In this chapter I will outline a method for a truly normative legal science. With ‘truly normative’ I mean that this legal science provides the answer to some version of the question ‘what should we do?’ I will argue that the issue of the method for legal science hangs together with views on the nature of science, on the nature of law, on the justification of alleged knowledge, and – as I will argue – in the end with almost everything. The second section of this chapter will be devoted to an argument that the method for a normative science is essentially the same as that of a science that deals with ‘facts’. In this first section I discuss a number of assumptions that are needed to get the argument started. The precise status of these assumptions will be clarified in section III, which deals with the method of normative legal science in particular. Section IV summarises the argument of this chapter.
A. The Nature of Science
If we want to know what the proper method for legal science is, we should at least have some idea of what we mean by ‘science’.1 Science has to do with the pursuit and accumulation of knowledge.2 Moreover, it aims to systematise this knowledge. How this systematisation takes shape depends on the object of the knowledge. In the case of historical sciences, the system derives from the way in which facts and events explain each other. In the case of physical sciences, the system consists in the laws that are formulated and that are used to explain and predict events and facts, and in the way in which laws are derived from each other. In mathematics, the system consists in the axiomatisation of a subdomain and in the derivation of theorems from these axioms.
A third characteristic of science, which explains other important characteristics, is that science is a social phenomenon. It is impossible to be the only scientist in a field, at least in the long run. Science is a cooperative enterprise aimed at the acquisition, accumulation and systematisation of knowledge. The advantage of science over individual acquisition of knowledge is that scientists can build on the results of their colleagues. To quote Newton: ‘If I have seen further it is only by standing on the shoulders of giants.’3
Let us assume that science is a way in which people collaborate in the pursuit and systematisation of knowledge. If such collaboration is to be possible, several conditions must be met. First it must be assumed that the aspired knowledge is, at least approximately, the same for everybody involved in the cooperation. If everybody would have his or her own ‘truth’, it would be impossible for one person to build on the results of other persons.4 This demand would, in the eyes of many, exclude aesthetics and astrology from the arena of science. Very often the assumption that truth is the same for everybody is made on the basis of another assumption, namely that knowledge describes a world which is mind-independent and therefore the same for everybody (ontological realism). A true description of this independent world would be the same for everybody too. It is possible, however, to assume a truth that is the same for everybody without endorsing ontological realism. Mathematical truth would, according to many, be a case in point.
B. Science and Method
A second precondition for the possibility of cooperative knowledge pursuit is that there exists, at least to a large extent, agreement on what count as good reasons for adopting or rejecting a potential piece of knowledge.5 Here is where method comes into the picture. For what is a scientific method?

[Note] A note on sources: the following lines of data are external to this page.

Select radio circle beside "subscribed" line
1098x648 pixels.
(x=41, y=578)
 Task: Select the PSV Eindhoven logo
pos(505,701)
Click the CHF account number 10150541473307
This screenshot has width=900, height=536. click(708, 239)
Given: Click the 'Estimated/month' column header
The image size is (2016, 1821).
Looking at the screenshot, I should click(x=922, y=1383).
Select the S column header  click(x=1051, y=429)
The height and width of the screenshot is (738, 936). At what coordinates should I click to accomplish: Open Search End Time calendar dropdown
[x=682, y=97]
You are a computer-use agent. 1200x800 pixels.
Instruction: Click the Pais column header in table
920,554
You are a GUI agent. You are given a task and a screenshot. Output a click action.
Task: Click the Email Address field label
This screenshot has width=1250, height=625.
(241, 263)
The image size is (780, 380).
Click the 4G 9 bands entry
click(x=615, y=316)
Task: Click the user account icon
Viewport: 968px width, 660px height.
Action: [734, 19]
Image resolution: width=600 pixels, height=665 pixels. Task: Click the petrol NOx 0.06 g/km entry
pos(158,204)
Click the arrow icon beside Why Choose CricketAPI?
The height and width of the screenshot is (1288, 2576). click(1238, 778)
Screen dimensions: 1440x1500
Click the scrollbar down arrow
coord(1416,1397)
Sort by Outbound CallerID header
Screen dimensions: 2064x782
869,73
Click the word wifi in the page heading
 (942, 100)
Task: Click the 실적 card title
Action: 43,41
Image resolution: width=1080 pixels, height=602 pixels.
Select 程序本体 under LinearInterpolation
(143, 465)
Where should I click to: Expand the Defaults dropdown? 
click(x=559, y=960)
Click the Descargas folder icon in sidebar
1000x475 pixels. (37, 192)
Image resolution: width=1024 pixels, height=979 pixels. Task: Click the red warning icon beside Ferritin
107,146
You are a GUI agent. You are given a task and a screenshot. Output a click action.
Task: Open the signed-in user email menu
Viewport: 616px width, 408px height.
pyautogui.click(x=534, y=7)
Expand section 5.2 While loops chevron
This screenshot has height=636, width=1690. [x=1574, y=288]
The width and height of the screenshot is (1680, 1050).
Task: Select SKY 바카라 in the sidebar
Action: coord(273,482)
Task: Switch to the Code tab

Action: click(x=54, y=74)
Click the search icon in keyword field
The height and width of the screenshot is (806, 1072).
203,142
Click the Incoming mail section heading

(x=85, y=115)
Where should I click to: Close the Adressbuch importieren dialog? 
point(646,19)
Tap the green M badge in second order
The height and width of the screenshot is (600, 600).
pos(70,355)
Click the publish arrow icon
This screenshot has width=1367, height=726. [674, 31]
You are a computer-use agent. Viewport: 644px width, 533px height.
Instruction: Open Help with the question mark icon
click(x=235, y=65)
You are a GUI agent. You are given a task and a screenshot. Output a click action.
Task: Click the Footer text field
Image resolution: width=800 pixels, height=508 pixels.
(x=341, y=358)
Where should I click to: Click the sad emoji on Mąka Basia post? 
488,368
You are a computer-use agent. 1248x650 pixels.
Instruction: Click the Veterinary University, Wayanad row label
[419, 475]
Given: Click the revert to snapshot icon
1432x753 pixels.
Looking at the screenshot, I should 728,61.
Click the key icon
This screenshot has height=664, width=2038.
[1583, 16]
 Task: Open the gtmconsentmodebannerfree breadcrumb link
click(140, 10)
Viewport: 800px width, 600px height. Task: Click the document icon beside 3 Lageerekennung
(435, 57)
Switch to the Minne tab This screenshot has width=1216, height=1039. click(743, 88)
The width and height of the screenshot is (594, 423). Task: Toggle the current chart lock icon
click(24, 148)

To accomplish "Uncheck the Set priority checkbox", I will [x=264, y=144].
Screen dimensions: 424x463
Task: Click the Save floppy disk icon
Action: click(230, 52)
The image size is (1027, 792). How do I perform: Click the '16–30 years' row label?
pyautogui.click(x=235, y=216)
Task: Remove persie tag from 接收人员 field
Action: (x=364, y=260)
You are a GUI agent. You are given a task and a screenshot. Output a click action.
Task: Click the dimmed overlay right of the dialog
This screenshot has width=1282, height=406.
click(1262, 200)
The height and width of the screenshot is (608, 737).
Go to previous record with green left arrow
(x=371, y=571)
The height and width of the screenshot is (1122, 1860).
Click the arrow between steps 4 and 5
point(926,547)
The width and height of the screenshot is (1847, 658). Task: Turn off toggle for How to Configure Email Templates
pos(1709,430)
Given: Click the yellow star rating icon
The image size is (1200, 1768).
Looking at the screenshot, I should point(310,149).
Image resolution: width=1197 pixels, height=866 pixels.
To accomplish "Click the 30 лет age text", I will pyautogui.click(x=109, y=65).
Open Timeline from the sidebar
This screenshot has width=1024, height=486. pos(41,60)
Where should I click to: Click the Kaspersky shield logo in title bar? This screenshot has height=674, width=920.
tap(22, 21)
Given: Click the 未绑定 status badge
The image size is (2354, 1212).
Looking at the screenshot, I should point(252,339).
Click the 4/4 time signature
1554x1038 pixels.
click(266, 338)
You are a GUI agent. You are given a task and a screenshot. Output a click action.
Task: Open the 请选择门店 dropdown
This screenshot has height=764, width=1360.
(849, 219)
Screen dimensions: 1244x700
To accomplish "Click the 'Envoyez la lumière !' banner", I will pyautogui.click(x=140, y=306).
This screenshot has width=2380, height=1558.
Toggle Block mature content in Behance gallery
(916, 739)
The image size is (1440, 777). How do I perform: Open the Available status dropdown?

In one sense of the word, it is a way of going about doing science. It is a kind of procedure that is to be followed if the results are to count as ‘scientific’.6 An example of such a procedure would be the empirical cycle as described by De Groot7 or the Herculean method described by Dworkin in the chapter ‘Hard Cases’ from Taking Rights Seriously.8
In another sense, a scientific method indicates what count as good reasons for adopting or rejecting a potential piece of knowledge. Take, for instance, the mathematical thesis known as the Goldbach conjecture,9 that all even numbers bigger than two can be written as the sum of two prime numbers. One mathematician would count on proof to establish the truth of this thesis, while another mathematician would take a large collection of random even numbers, check whether they can be written as the sum of two primes, and decide from that sample that the conjecture is almost certainly true. If they consider their own method as the only legitimate one, these two mathematicians cannot cooperate in the pursuit of knowledge on number theory.
The adoption of a particular method in this second sense boils down to agreement on what count as such good reasons. Since such an agreement is a precondition for science as collaborative knowledge acquisition, a shared method is almost by definition a precondition for science.10
Reasons in general, and therefore also reasons for accepting or rejecting a particular piece of potential knowledge, are facts that are relevant for what they are reasons for or against.11 The adoption of a method is a choice for what counts as relevant. It is also a choice concerning the kind of data that must be collected in order to argue for or against a potential piece of knowledge. For instance, on a hermeneutic method for legal science, the relevant data for a particular legal conclusion might be that this conclusion is supported by the literal interpretation of a statute, which is adopted as an authoritative text. Therefore, a legal researcher should consult this text, and apply, possibly amongst others, a literal interpretation to it.12
The proper way of going about legal research method in the first sense is, to a large extent,13 determined by method in the second sense of the recognition of particular kinds of data as relevant for the issue at stake. It is this second sense of ‘method’ that will be at stake in the rest of this chapter. Science in the sense of collaborative knowledge acquisition is practically impossible without such a method.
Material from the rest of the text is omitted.